Set out the material as a numbered list, from the line with "Given: Click the myelectroshop@gmail.com" up to and including the line with "should pyautogui.click(x=111, y=381).". Leave out blank lines and include nothing else.

Provided records:
╔══

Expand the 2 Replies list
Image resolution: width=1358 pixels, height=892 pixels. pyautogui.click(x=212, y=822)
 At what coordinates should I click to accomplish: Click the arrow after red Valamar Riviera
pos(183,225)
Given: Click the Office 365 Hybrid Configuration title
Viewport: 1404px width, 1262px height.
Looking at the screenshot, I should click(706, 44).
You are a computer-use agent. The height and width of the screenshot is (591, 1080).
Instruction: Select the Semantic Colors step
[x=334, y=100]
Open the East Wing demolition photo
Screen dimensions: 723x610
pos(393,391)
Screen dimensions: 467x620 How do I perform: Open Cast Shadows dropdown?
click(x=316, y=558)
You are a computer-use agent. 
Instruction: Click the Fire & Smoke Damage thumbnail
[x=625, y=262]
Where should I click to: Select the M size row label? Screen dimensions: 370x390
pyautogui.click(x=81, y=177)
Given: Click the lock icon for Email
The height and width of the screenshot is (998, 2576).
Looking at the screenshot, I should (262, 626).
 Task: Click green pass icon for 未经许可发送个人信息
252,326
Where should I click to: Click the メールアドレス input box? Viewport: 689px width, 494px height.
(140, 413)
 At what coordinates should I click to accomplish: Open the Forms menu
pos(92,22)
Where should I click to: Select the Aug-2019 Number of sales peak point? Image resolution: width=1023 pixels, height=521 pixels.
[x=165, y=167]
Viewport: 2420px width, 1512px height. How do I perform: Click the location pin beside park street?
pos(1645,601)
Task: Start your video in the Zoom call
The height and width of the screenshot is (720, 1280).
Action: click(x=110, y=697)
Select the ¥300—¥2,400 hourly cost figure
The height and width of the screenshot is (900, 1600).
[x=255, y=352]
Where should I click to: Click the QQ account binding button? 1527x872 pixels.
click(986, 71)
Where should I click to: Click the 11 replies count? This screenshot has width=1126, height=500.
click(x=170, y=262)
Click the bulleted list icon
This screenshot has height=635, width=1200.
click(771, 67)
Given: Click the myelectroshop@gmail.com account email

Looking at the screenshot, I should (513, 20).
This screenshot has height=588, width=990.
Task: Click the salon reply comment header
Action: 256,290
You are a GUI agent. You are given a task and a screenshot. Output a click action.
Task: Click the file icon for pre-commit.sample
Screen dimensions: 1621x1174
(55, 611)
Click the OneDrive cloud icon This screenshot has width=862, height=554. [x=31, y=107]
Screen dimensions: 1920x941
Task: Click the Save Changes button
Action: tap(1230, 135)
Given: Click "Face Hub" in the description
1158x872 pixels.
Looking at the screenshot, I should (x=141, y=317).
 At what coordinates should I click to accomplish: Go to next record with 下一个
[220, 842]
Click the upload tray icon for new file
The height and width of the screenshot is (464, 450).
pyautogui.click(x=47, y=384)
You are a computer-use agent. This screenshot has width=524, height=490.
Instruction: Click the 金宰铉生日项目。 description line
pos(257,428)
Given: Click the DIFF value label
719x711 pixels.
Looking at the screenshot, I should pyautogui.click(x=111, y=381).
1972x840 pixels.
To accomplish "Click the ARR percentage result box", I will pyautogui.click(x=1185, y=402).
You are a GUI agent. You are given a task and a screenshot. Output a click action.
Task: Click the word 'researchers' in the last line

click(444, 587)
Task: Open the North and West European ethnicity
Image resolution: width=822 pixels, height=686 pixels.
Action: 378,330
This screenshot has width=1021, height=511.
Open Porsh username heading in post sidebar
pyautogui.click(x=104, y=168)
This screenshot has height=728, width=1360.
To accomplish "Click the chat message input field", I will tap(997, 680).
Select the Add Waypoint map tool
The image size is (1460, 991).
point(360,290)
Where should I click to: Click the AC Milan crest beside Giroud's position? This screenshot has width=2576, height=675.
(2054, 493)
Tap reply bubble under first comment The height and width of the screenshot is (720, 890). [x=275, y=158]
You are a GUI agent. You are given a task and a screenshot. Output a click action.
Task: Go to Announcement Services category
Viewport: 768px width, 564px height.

╚══

Solved exercise:
1. Given: Click the myelectroshop@gmail.com account email
2. Looking at the screenshot, I should (513, 20).
3. This screenshot has height=588, width=990.
4. Task: Click the salon reply comment header
5. Action: 256,290
6. You are a GUI agent. You are given a task and a screenshot. Output a click action.
7. Task: Click the file icon for pre-commit.sample
8. Screen dimensions: 1621x1174
9. (55, 611)
10. Click the OneDrive cloud icon This screenshot has width=862, height=554. [x=31, y=107]
11. Screen dimensions: 1920x941
12. Task: Click the Save Changes button
13. Action: tap(1230, 135)
14. Given: Click "Face Hub" in the description
15. 1158x872 pixels.
16. Looking at the screenshot, I should (x=141, y=317).
17.  At what coordinates should I click to accomplish: Go to next record with 下一个
18. [220, 842]
19. Click the upload tray icon for new file
20. The height and width of the screenshot is (464, 450).
21. pyautogui.click(x=47, y=384)
22. You are a computer-use agent. This screenshot has width=524, height=490.
23. Instruction: Click the 金宰铉生日项目。 description line
24. pos(257,428)
25. Given: Click the DIFF value label
26. 719x711 pixels.
27. Looking at the screenshot, I should pyautogui.click(x=111, y=381).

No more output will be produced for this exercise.